The Cape mountain toad is endemic to parts of the Western Cape province of South Africa, southwest of the Breede River and including the Cape Peninsula. This is a hilly area and has a Mediterranean-type climate with a rainy season in the winter. It has a distinctive, heathland vegetation known as fynbos, characterised by small evergreen, sclerophyllous plants including proteas and ericoid species, herbs, bulbous plants, and grasses, but not large trees. The Cape mountain toad is found at elevations of between 60 and 1,600 m above sea level, mostly at altitudes above 400 m.

==Biology==
Breeding takes place at the time of the winter rains when temporary shallow pools form.
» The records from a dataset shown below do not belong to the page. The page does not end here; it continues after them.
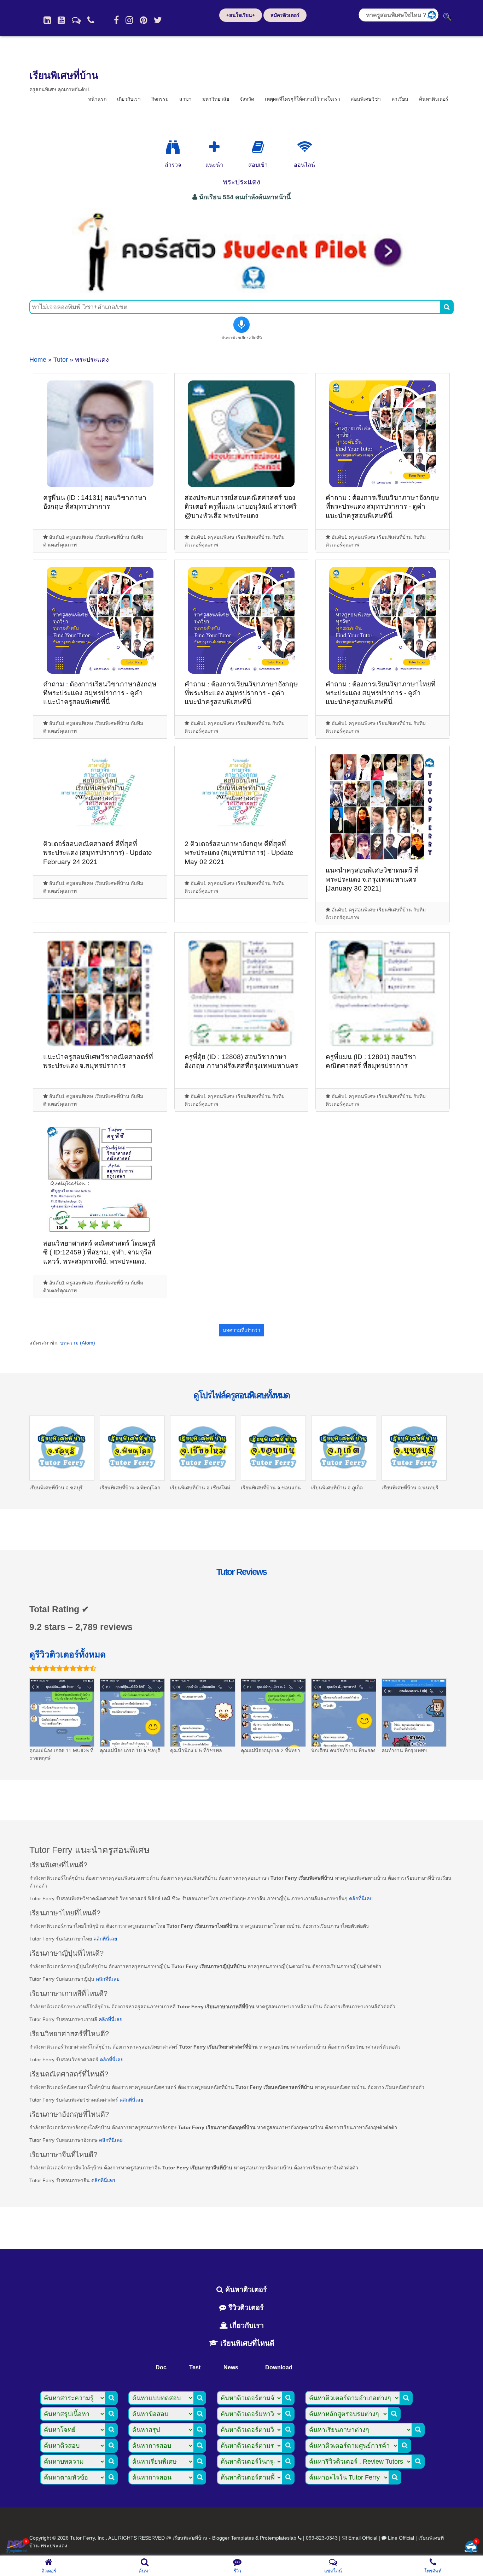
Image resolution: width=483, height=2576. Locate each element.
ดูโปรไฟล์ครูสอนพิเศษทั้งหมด (241, 1395)
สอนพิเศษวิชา (366, 99)
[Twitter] (158, 20)
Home (37, 359)
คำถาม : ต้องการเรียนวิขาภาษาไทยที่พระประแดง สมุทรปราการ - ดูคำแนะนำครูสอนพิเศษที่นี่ (381, 693)
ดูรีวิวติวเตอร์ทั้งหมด (67, 1654)
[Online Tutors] (304, 147)
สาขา (185, 99)
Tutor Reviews (241, 1572)
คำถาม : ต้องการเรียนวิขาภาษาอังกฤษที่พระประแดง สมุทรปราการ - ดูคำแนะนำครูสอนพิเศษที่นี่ (382, 506)
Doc (161, 2367)
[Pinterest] (143, 20)
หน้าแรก (97, 99)
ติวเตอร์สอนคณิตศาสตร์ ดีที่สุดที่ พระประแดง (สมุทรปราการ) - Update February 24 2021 (97, 852)
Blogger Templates (233, 2538)
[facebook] (116, 20)
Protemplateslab (278, 2538)
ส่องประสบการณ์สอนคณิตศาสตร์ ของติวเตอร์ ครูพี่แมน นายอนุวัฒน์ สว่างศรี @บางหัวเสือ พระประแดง (241, 506)
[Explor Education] (173, 147)
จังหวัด (247, 99)
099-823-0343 (322, 2538)
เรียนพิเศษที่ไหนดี (246, 2343)
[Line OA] (76, 20)
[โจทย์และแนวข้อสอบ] (471, 2547)
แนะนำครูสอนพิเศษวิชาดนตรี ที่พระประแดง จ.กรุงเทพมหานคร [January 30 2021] (372, 879)
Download (278, 2367)
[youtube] (61, 20)
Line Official (401, 2538)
The males do not call to attract females, and this may be the only South African species of amphibian that lacks a voice. About one hundred eggs are laid in a gelatinous string and take about twelve days to hatch. The rate of growth of the tadpoles depends on the temperature and availability of food and metamorphosis into juvenile toads may occur about six weeks after hatching.

==Status==
It is only found in fynbos heathland on the Cape and it does not seem to be adaptable to the changes in habitat associated with an increase in nonlocal plants and burning of the heathland that sometimes occurs. Although it is locally common at temporary pools in the breeding season, it occupies only about 2% of the suitable habitat in its range, is known from only two localities and is absent from many areas that seem suitable, including some where it was found in the past. A disjunct population of Capensibufo rosei was initially discovered on Table Mountain in the year 1927. However no activity has been observed for many decades and the current status of this separate population is unknown.